* **Task goal**: Only lines with the word "agent" are needed; collect each of them from the listing below.

- - - - - - -

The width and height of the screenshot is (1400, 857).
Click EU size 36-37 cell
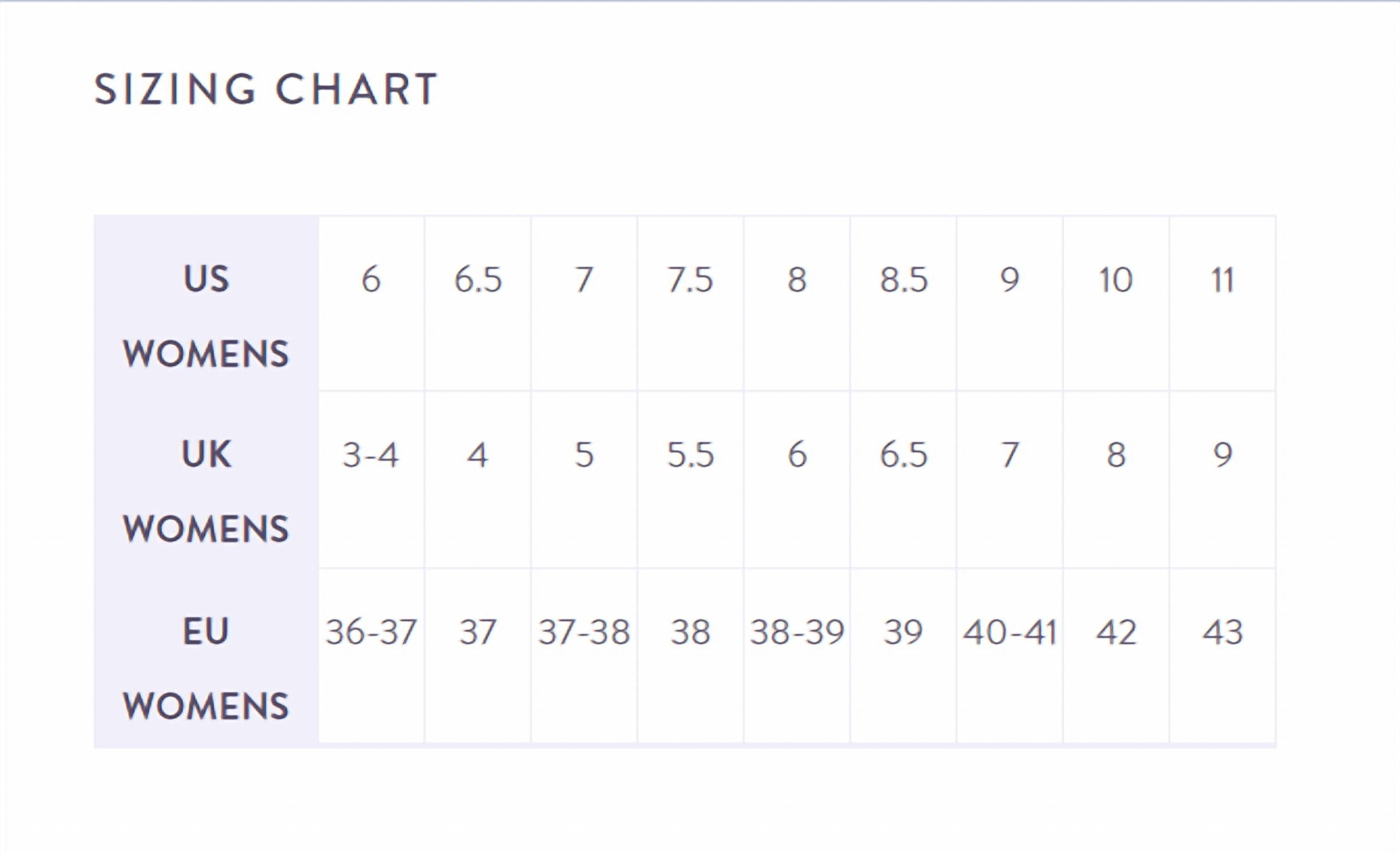(x=371, y=632)
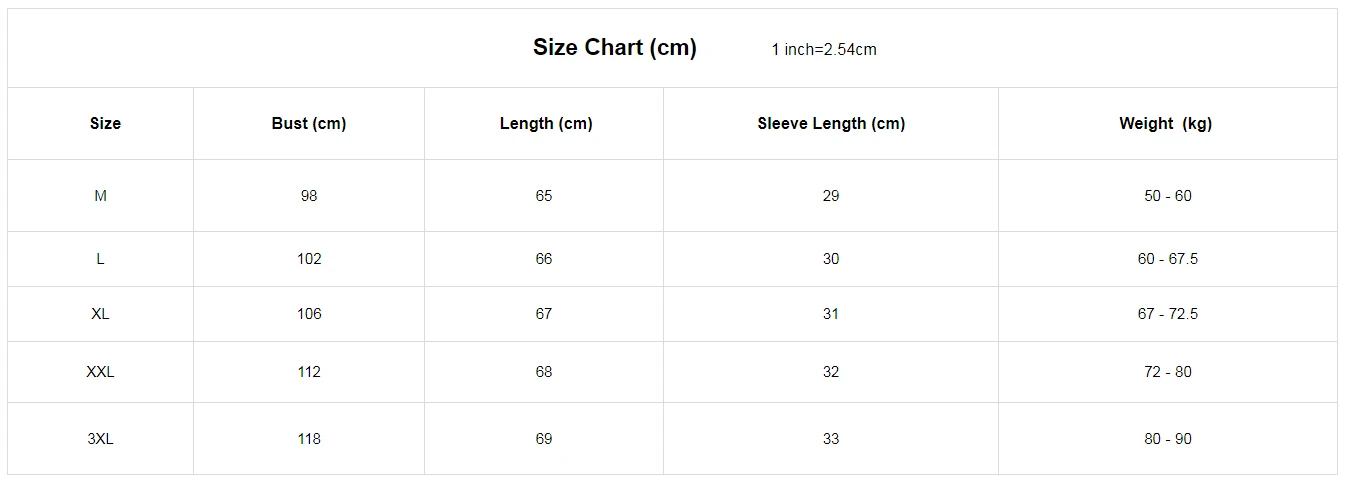Click bust value 98 for size M
This screenshot has height=486, width=1353.
click(309, 196)
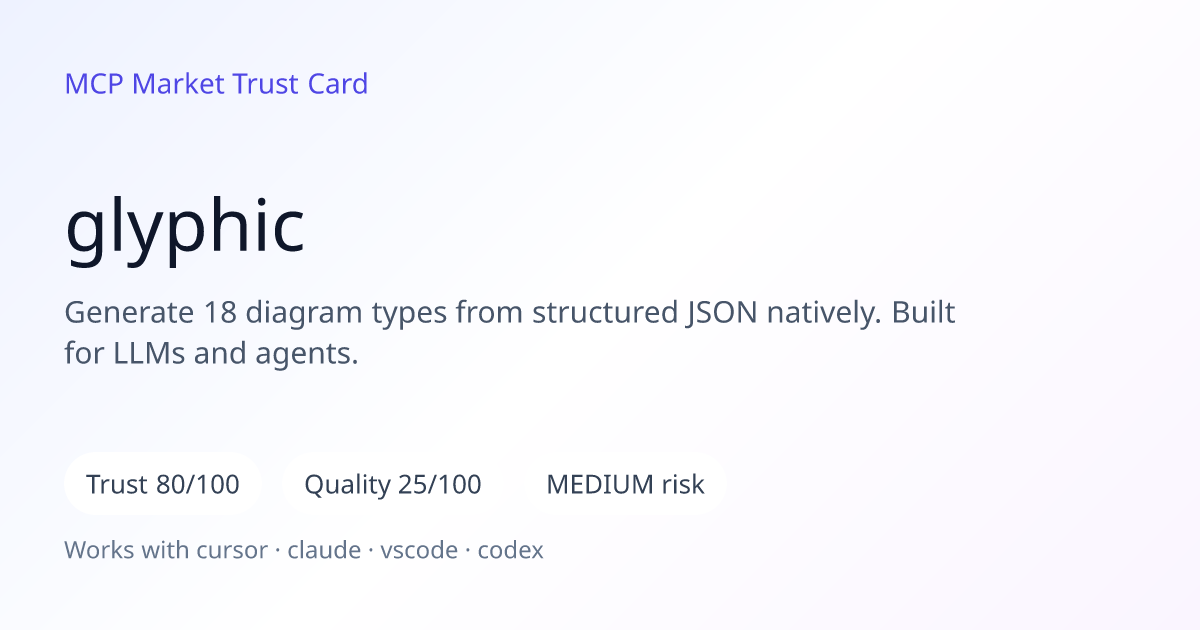
Task: Click the word structured in the description
Action: (605, 313)
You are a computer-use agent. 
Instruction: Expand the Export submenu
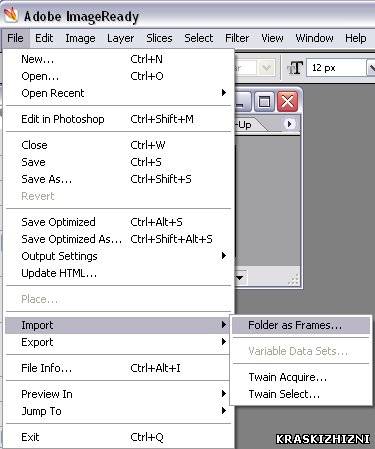point(118,342)
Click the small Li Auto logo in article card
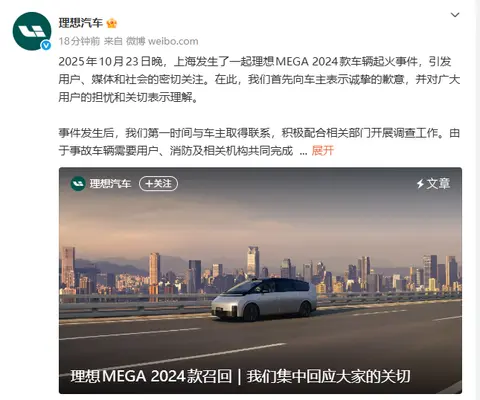The width and height of the screenshot is (480, 400). (x=78, y=184)
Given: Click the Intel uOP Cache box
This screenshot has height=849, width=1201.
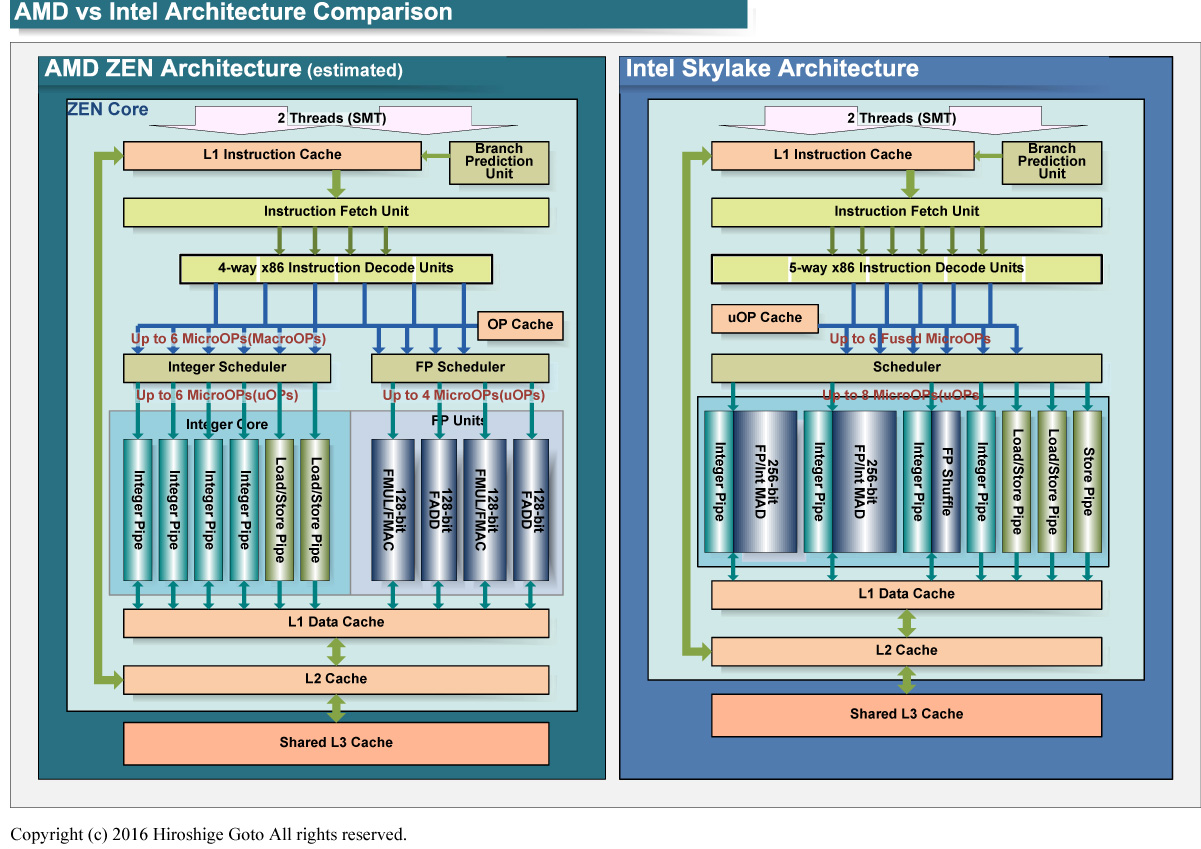Looking at the screenshot, I should (764, 318).
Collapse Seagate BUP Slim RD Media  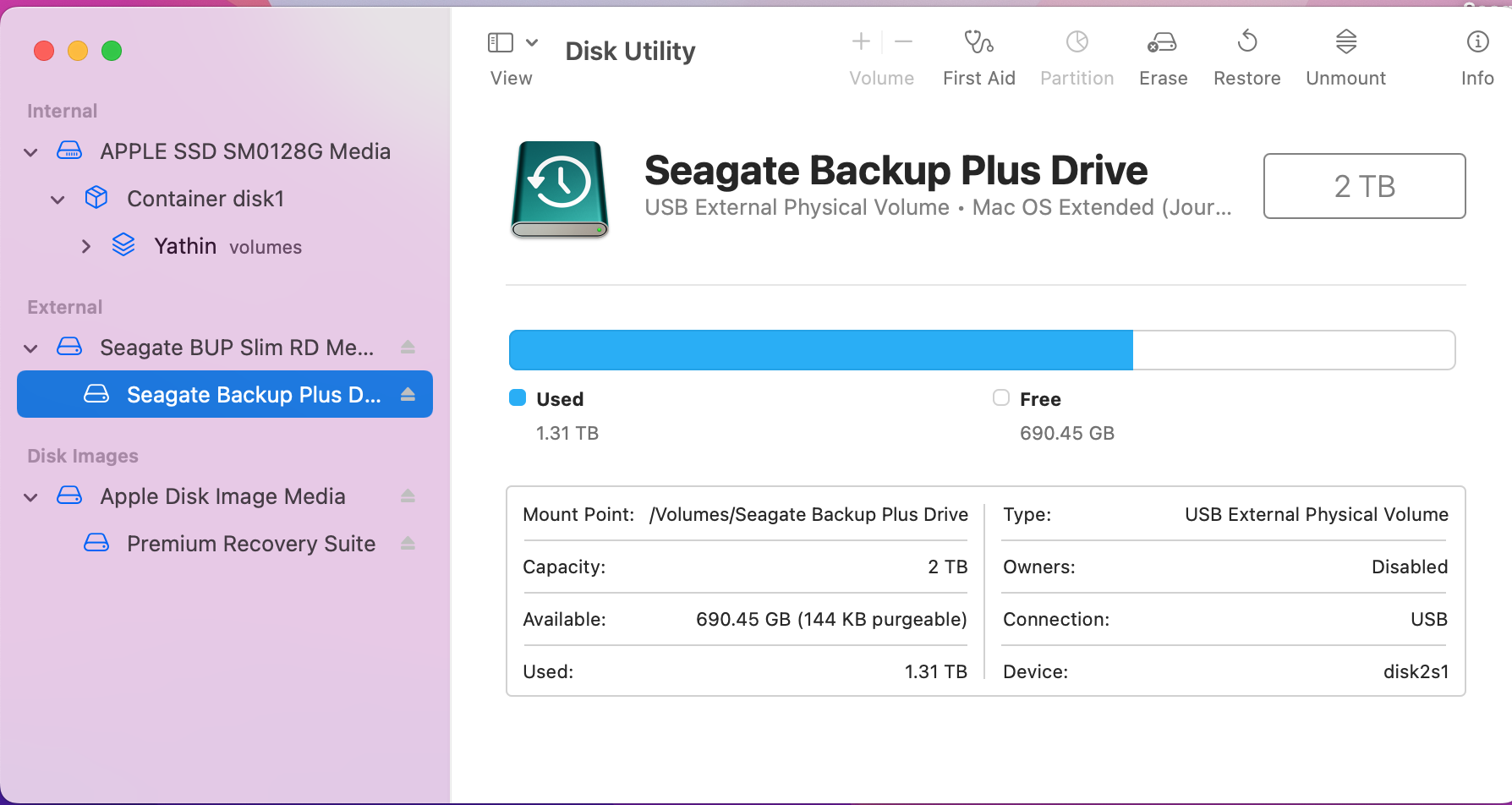[x=31, y=348]
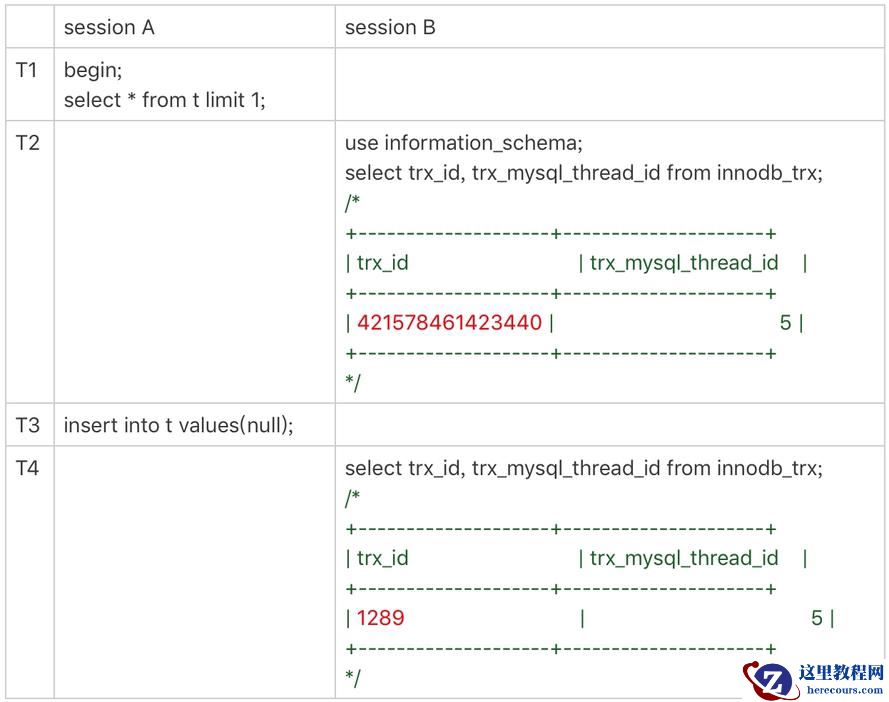Click the T2 row label
This screenshot has width=889, height=702.
[x=28, y=142]
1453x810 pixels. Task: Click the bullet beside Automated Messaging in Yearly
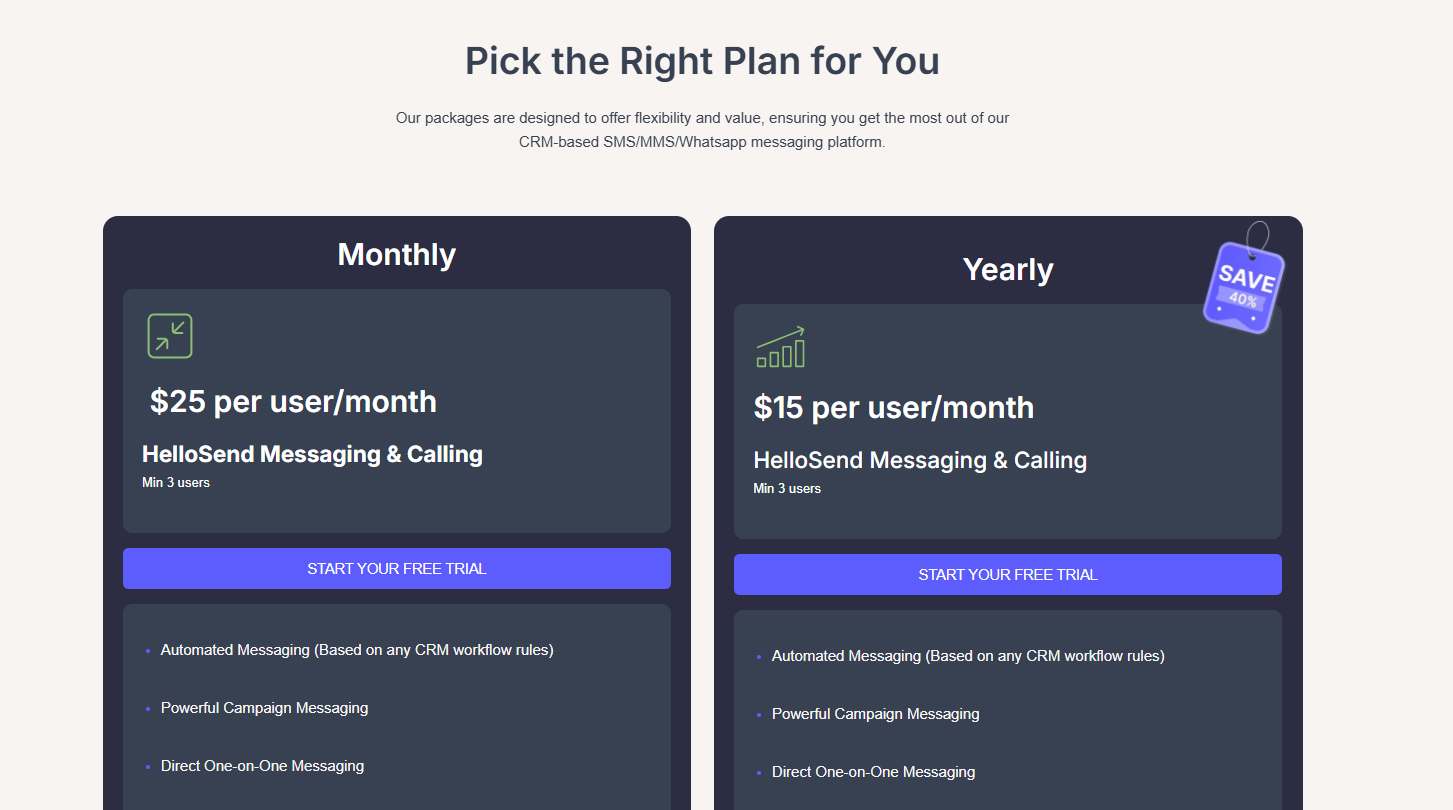(761, 656)
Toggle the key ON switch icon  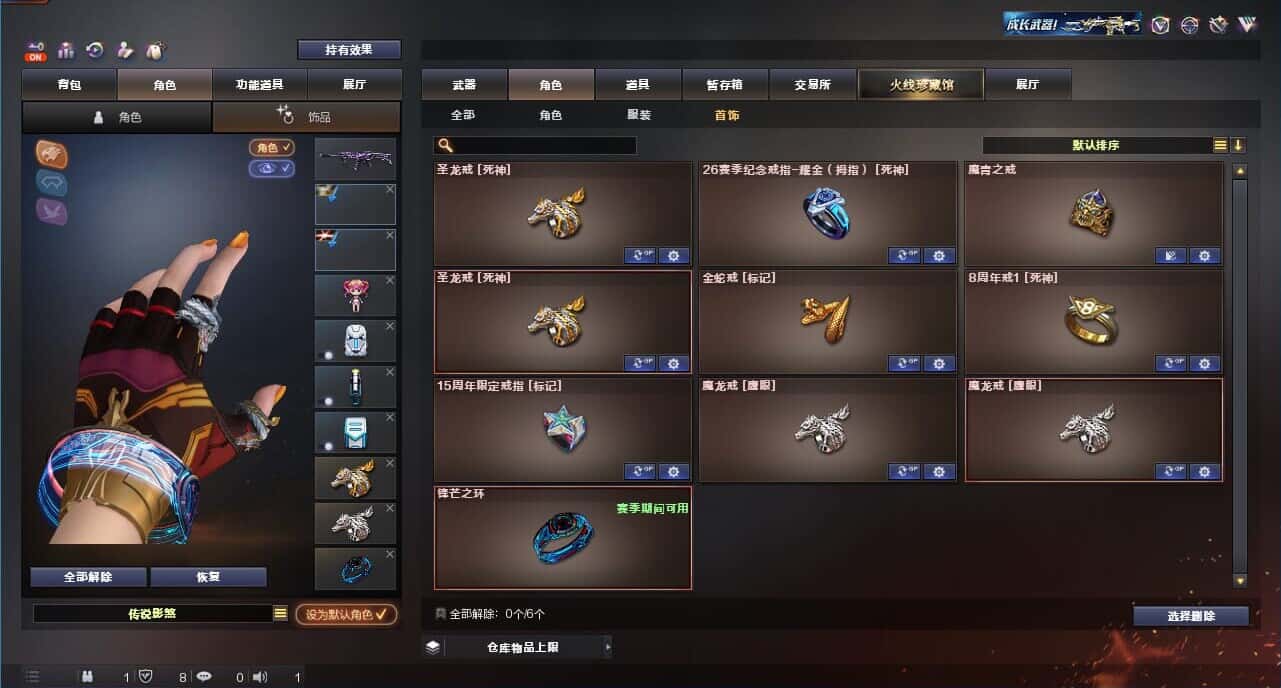click(x=36, y=51)
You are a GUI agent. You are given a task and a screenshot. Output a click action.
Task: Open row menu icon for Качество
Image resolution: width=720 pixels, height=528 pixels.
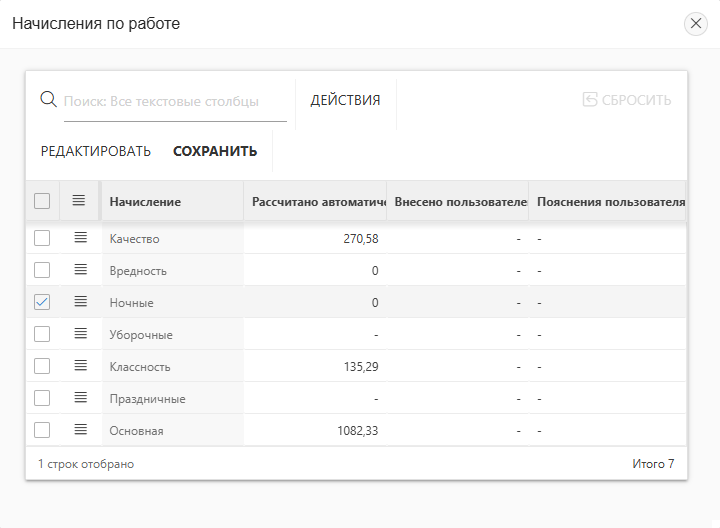point(80,238)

- - - - - - -

* **Result**:
You are a computer-use agent. 
You are a GUI agent. You are given a task and a screenshot. Output a click action.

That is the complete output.